EXERCISE GOAL:
Where the word "will" appears in a line below, copy the whole line.

DATASET EXCERPTS:
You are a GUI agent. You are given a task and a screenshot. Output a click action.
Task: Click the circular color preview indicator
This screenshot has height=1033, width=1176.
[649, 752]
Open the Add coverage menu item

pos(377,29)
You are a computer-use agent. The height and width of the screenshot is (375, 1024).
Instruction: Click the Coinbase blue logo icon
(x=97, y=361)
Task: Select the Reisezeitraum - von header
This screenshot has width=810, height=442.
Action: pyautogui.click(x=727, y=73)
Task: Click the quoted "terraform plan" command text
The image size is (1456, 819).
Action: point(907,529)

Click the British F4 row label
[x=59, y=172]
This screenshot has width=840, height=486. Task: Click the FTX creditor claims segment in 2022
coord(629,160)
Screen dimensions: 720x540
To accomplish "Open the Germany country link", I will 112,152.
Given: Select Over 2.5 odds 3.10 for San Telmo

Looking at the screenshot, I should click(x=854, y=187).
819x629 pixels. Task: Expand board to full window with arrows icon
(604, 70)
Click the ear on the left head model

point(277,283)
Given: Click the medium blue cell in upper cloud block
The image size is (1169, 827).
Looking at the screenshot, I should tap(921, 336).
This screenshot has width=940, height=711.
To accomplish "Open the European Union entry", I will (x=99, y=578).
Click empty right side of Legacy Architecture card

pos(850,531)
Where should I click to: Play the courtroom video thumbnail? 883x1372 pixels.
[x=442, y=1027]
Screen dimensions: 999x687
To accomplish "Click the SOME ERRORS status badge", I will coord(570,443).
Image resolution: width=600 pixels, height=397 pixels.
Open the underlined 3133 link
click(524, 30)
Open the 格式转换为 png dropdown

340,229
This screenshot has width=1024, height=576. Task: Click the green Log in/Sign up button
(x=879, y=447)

PROBLEM SOLUTION:
To accomplish "Open the Germany country link", I will 112,152.
To accomplish "Open the European Union entry", I will (x=99, y=578).
To accomplish "Click the SOME ERRORS status badge", I will coord(570,443).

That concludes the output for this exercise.